Home » Business & Economy » Eating out to get a lot cheaper: Govt asks restaurants to remove service charge

Eating out to get a lot cheaper: Govt asks restaurants to remove service charge

Catch Team | Updated on: 15 April 2017, 21:50 IST

In a not too distant future, it's likely that the next time you visit a restaurant, you're not going to be paying as much money as you're accustomed to as the Centre has decided to stop eateries from levying a service charge on the customers.
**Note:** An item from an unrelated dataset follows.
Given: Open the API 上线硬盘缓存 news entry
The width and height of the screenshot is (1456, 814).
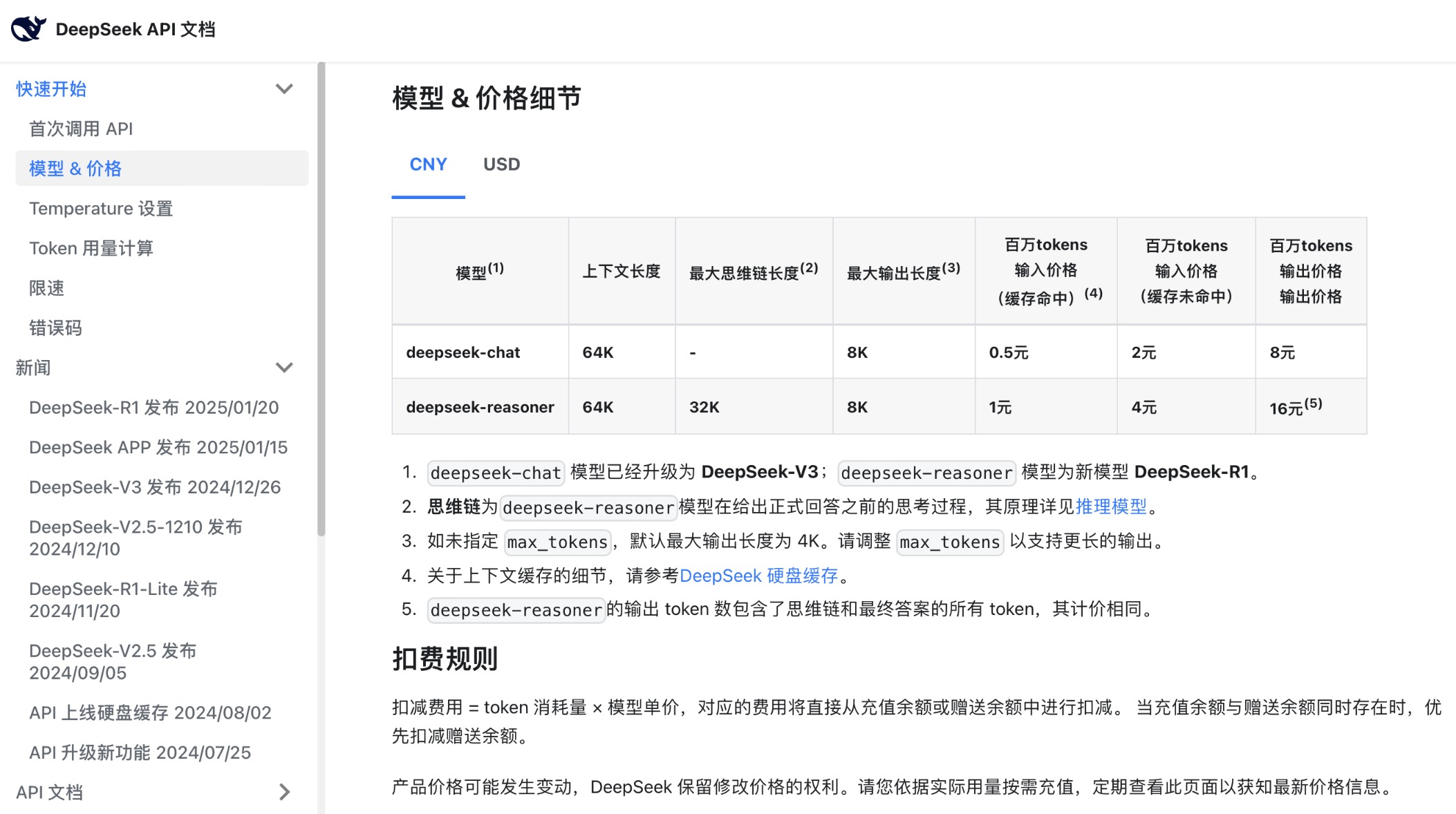Looking at the screenshot, I should point(150,712).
“There is no such thing as service charge. If it is being charged by restaurants, it is wrong. An advisory has been issued in this regard and sent to PMO,” the Economic Times quoted Minister of Consumer Affairs, Food and Public Distribution Ram Vilas Paswan.

'Voluntary' charge

The issue first came to light earlier this year when department of consumer affairs said that service charge, which is usually part of the bill at hotels and restaurants, was made ‘voluntary. This meant that it was discretionary for consumers whether to pay service charge or not. After the circular, the hotel industry was up in arms and was lobbying with the government to not make the payment of service charge voluntary.
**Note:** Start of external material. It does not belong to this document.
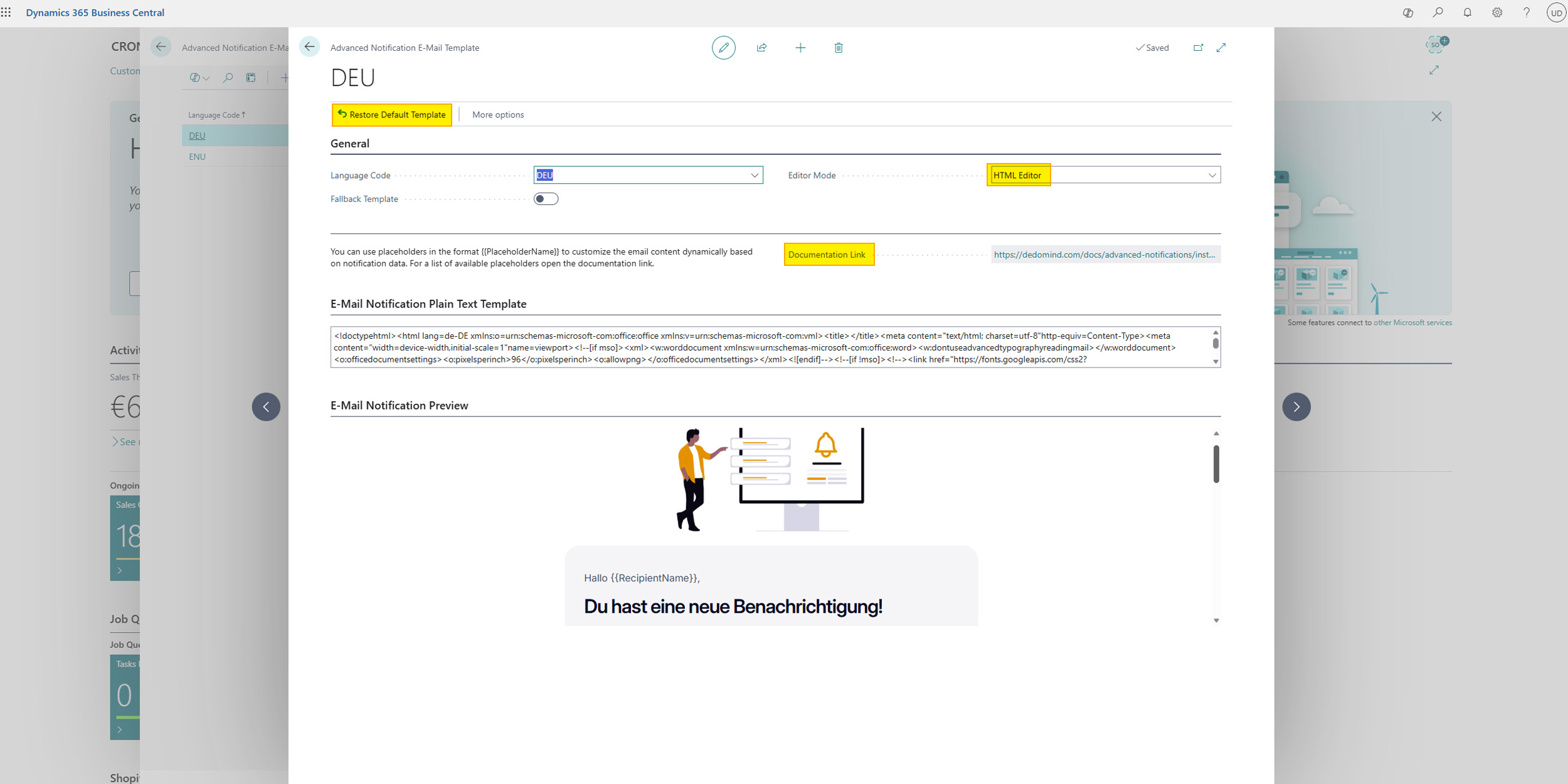The width and height of the screenshot is (1568, 784).
Task: Click the Search magnifier in the top bar
Action: click(x=1438, y=12)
While the central government is planning to make service charge illegal now, the Consumer Protection Council (CPC) in Chandigarh took the decision in March this year. The city administration has been fining restaurant owners for charging service charge since then.

Consumers often confuse service charge with service tax, which is charged by the government

The service charge is taken by a restaurant for offering its services to customers. Consumers often confuse it with the service tax which is charged by the government and is mandatory on consuming any service in the country.
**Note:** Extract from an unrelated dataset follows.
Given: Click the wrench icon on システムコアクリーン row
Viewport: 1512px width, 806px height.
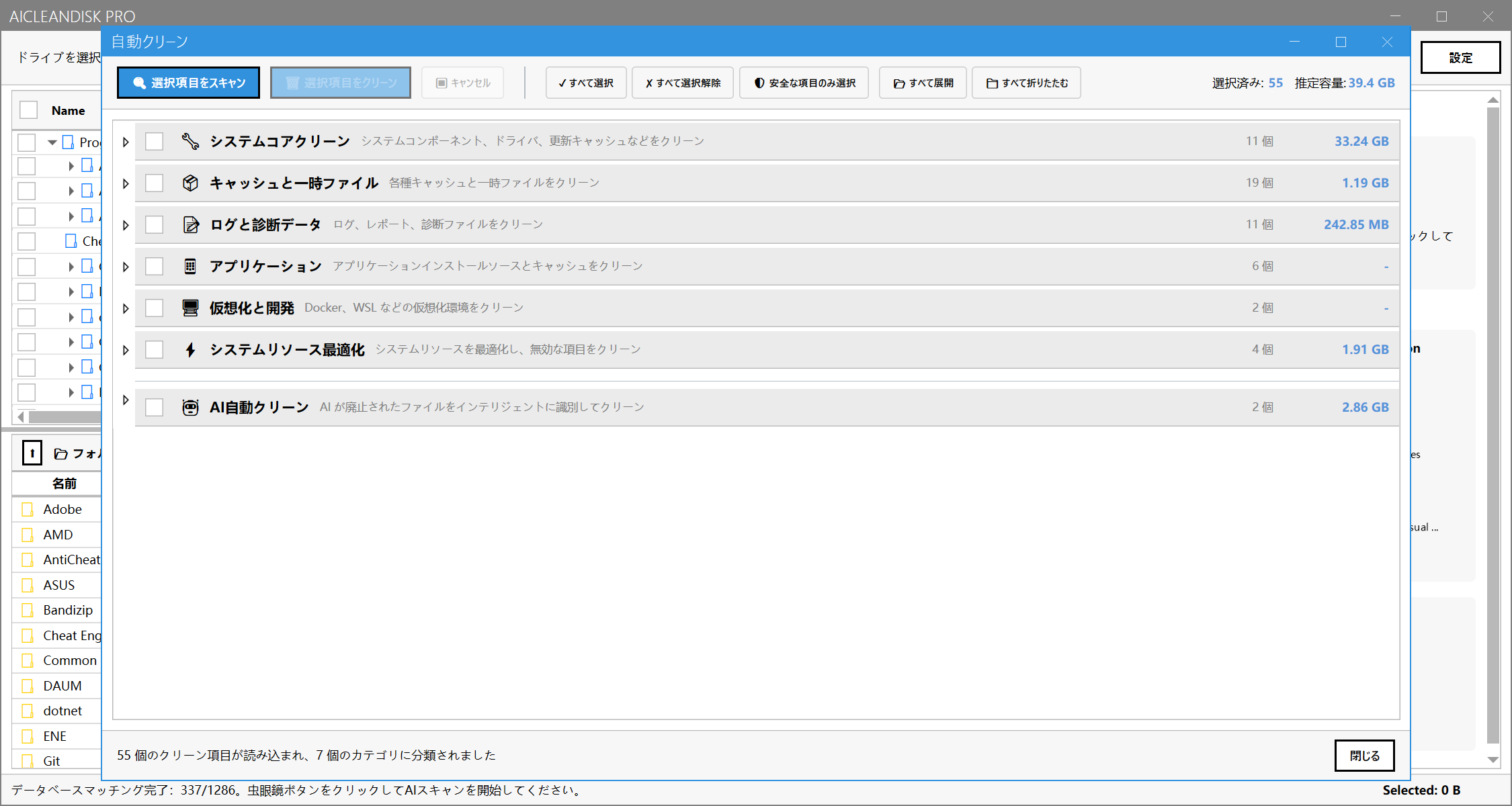Looking at the screenshot, I should point(191,141).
There is no fixed rate for the service charge and the restaurant owners are free to charge any amount on the final bill. Many times it is even even charged as a fixed amount between which may range from Rs 50 to Rs 100.

The idea of charging service charge is a smart practice by the restaurants to force consumers to pay tip irrespective of whether they liked the service at the restaurant or not.

Also, the Consumer Affairs ministry is looking at ways to curb food wastage in the hotel industry. “We don’t want any regulations or issue advisory nor we want to bring a new law. We want hotels and restaurants to take voluntary steps to address the issue of food wastage,” Paswan told reporters.